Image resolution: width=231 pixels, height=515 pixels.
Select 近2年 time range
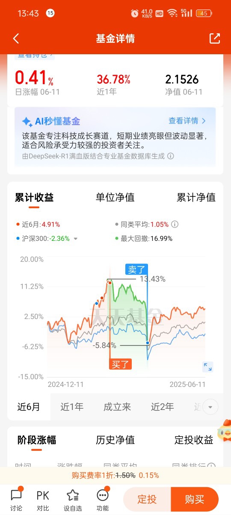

************

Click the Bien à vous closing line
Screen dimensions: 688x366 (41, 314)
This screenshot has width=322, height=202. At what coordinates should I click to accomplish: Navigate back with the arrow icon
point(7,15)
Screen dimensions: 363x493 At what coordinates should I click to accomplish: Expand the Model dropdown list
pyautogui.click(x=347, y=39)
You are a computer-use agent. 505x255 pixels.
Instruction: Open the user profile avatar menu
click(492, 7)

************

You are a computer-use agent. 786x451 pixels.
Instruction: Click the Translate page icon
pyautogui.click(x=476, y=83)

************

> _Your goal_
Return, word for word, the part of the material that opens with the line containing "Image resolution: width=231" and closes with the line containing "Select 近2年 time range", including both of those lines.

> _Solution_
Image resolution: width=231 pixels, height=515 pixels.
Select 近2年 time range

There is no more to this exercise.